The Top Spin is a thrill ride developed by HUSS Park Attractions and Mondial, and is the generic name for a series of rides from other manufacturers that follow the same principle. The ride consists of a passenger platform suspended between two counterweighted arms. The arms are turned by motors, while the platform typically only has brakes that are engaged and disengaged at various points of the ride cycle. A typical top spin program runs the main arm motors while engaging and disengaging the platform brakes so that it will rotate in exciting ways. The minimum rider height requirement is 54 inches; maximum is 80 inches due to the seat and restraint design.
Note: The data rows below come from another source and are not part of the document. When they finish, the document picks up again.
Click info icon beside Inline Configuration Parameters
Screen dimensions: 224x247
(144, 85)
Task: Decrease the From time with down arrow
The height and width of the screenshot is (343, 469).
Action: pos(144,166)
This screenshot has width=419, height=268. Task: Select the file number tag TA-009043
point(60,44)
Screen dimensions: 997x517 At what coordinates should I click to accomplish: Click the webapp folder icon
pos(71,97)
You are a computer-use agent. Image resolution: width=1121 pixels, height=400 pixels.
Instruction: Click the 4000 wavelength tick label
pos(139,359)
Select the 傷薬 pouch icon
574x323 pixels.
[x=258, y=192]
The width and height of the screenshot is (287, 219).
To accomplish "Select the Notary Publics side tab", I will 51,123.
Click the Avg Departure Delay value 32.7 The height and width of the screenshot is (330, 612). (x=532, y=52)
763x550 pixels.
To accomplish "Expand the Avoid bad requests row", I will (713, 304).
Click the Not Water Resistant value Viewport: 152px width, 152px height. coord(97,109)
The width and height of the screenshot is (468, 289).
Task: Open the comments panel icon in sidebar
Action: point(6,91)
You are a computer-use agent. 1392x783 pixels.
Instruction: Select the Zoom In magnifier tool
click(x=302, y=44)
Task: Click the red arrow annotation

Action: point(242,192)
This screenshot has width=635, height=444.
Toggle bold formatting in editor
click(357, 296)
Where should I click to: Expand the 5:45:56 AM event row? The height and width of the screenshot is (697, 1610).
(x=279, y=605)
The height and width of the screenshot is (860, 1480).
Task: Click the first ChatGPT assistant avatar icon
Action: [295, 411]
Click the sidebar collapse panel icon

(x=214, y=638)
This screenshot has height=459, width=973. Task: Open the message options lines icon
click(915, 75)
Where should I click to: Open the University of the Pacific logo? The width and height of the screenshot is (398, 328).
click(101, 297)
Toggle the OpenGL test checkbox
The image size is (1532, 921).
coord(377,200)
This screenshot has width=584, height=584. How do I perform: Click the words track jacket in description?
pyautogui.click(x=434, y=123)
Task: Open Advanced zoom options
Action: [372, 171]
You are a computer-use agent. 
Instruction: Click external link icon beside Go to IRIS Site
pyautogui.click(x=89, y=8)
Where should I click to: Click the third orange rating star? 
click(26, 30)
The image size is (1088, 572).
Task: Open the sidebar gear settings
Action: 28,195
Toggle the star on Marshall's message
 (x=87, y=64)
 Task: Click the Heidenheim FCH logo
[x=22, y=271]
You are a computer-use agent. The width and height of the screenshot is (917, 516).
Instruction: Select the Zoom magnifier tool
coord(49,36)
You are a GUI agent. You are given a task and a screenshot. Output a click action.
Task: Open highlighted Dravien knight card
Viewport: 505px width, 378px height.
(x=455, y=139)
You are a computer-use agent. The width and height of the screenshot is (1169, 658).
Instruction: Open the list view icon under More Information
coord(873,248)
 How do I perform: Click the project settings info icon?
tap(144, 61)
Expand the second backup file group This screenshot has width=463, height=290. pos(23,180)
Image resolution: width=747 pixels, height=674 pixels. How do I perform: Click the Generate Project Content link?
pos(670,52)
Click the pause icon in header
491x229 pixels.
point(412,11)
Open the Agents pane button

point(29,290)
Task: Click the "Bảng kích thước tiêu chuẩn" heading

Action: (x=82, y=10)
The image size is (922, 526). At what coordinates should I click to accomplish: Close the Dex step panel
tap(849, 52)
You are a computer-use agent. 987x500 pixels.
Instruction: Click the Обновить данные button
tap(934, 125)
The ride was introduced to the public in 1990 and proved an instant success with European fairgoers.

Ride experience
Huss has designed the ride so that park and carnival operators may choose one of eight preset ride "programs." Most last no more than two minutes and consist of several moderate-speed loops, flips, and face-down gondola "hangtime" before unlocking the gondola hydraulics and swinging the riders back and forth. Some Top Spin rides have the added feature of water fountains which are mainly used at the end of the ride sequence soaking the riders as they are slowly lowered face first into the un-escapable water jets. Cycles can be customized to include more intense repetitive flips and also be under manual operator control. A world record was set with over 100 gondola flips during a cycle with a theme park model in Germany.

Variations
 The original Topspin concept has two rows of seating with self lowering lap bars and rider spotlights.
 The Giant Top Spin is a larger version of the Top Spin, seating up to 84 passengers in three rows on the platform. Only one park in the United States featured a Giant Top Spin, The Crypt at Kings Island in Ohio. However, its third row was removed in 2008, reducing the capacity. The ride structure was still larger than any other. It closed after the 2011 season.
 The Suspended Top Spin is a floorless version of the ride that can hold up to 40 passengers in two rows back to back.
 The Top Spin 2 is a smaller version of the original, designed for showmen who require a ride that fits onto a single trailer. This version enables the platform to perform almost endless loops. This version tends to have telescoping drum supports to hold the main control arms.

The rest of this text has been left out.